Goal: In the piece on Stamp Duty Land Tax, copy everything from "SDLT: The Impact" down to "the whole price.", substituting "scheme" for "system" wherever it occurs.

Passage:
-- START --

April 23, 2015

SDLT: The Impact on Rural Property

It was announced in December’s Autumn Statement that there would be some changes to the way Stamp Duty Land Tax is treated for residential property and instead of the current ‘slab’ system that is in place there would be a new sliding rate (similar to income tax) which would be effective from 3rd December 2014.
The ‘slab’ system distorted the prices of property as purchasers were reluctant to pay a price which took them into a higher tax band with the higher rate being paid on the whole price.
The change is to be welcomed and the new Stamp Duty structure is as follows:
•No tax payable on the first £125,000
•Between £125,000 and £250,000 the charge will be 2%
•Between £250,000 and £925,000 the charge will be 5%
•Between £925,000 and £1,500,000 the charge will be 10%
•Over £1,500,000 the charge will be 12%
As it’s a graded tax, you will only pay tax on the proportion of the house price that falls within each band and Chancellor claims that these changes will benefit 98% of home buyers whose homes are likely to fall within the lower end of the scale.

-- END --

Records from a dataset:

-- START --

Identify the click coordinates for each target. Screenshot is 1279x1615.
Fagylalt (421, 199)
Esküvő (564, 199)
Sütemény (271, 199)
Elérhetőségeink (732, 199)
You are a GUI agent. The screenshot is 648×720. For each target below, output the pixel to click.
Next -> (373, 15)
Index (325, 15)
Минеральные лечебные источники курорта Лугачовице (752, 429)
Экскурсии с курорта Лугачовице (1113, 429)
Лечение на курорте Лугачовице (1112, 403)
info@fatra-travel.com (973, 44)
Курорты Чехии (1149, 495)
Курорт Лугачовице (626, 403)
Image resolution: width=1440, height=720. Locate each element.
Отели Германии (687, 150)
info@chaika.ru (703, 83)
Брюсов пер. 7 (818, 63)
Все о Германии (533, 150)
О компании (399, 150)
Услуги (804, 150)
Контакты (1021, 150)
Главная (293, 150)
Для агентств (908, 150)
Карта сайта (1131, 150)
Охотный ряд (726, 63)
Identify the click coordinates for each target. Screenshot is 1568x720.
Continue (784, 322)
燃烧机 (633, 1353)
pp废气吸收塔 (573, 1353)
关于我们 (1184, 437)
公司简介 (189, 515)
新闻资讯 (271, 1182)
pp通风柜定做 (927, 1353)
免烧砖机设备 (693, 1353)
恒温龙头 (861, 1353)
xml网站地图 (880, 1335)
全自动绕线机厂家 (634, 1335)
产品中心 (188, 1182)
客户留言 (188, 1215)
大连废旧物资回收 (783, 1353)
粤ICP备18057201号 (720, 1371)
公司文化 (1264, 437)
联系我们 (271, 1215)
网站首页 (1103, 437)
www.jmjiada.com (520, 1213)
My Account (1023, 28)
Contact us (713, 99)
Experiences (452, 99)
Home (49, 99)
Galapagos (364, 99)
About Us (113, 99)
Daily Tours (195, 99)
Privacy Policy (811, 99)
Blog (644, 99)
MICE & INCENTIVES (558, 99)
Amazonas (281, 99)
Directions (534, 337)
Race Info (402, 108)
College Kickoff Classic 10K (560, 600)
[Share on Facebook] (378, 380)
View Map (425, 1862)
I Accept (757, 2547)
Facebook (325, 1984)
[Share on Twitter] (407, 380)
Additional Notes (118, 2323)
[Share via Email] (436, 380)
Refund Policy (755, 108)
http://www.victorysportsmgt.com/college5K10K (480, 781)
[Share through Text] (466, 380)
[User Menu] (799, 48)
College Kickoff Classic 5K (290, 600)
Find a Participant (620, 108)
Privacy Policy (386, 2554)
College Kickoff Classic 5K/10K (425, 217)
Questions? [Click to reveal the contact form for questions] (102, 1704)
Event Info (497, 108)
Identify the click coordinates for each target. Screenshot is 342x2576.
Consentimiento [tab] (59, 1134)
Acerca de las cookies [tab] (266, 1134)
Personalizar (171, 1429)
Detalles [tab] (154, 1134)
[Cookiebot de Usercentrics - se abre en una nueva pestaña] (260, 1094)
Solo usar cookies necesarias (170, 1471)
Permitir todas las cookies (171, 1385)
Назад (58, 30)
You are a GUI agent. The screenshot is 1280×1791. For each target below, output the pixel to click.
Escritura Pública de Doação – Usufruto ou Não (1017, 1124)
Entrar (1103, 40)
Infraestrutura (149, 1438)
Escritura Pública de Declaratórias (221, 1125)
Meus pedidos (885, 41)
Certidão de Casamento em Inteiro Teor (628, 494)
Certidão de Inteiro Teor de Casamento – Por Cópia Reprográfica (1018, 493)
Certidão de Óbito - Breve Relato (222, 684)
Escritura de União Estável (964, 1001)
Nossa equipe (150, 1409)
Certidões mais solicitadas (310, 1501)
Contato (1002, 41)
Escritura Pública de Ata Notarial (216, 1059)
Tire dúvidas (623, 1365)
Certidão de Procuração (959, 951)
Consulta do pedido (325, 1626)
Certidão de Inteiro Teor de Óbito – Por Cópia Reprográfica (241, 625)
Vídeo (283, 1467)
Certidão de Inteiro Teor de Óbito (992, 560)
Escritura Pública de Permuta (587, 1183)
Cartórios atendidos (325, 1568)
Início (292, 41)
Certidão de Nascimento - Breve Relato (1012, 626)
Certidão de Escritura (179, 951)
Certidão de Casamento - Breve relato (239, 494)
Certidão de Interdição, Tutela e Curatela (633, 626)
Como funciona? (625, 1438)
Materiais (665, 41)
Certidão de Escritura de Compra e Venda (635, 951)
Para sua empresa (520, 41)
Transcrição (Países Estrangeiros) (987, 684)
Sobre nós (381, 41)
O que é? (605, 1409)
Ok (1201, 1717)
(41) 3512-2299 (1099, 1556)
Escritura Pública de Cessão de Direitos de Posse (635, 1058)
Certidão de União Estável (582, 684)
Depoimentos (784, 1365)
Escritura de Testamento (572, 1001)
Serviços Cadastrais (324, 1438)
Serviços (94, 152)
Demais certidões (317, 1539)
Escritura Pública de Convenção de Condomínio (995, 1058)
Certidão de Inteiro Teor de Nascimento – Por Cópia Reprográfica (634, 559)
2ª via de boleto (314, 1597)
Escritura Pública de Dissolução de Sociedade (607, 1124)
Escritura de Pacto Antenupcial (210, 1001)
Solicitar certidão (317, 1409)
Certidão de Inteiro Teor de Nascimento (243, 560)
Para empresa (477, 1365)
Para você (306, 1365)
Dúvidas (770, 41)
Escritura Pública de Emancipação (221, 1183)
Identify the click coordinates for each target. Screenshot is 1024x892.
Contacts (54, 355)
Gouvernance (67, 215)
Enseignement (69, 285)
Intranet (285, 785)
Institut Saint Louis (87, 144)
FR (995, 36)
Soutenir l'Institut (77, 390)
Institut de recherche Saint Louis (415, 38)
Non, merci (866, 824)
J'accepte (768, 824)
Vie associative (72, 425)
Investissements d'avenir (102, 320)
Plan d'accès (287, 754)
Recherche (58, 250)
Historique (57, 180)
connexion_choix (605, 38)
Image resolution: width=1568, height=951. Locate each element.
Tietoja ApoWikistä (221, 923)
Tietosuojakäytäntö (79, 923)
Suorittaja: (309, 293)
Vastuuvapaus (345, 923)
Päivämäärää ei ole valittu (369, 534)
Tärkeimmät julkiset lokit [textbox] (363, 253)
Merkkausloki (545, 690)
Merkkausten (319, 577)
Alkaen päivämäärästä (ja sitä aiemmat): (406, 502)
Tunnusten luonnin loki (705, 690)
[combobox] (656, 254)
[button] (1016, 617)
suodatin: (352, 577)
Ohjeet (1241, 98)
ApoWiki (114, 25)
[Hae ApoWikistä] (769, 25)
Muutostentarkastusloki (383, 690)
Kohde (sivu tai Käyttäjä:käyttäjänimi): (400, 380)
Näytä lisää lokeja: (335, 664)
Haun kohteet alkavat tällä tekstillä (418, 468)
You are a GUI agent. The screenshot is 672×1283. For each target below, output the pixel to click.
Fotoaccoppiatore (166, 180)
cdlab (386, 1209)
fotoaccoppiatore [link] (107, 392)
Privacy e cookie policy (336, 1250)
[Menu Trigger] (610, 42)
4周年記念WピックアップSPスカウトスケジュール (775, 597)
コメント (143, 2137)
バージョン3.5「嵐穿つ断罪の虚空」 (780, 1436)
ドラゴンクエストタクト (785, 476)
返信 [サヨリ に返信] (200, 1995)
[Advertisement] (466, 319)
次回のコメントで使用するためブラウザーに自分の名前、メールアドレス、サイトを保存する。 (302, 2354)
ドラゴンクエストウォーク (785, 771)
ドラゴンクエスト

-- END --

Result of this task:
SDLT: The Impact on Rural Property

It was announced in December’s Autumn Statement that there would be some changes to the way Stamp Duty Land Tax is treated for residential property and instead of the current ‘slab’ scheme that is in place there would be a new sliding rate (similar to income tax) which would be effective from 3rd December 2014.
The ‘slab’ scheme distorted the prices of property as purchasers were reluctant to pay a price which took them into a higher tax band with the higher rate being paid on the whole price.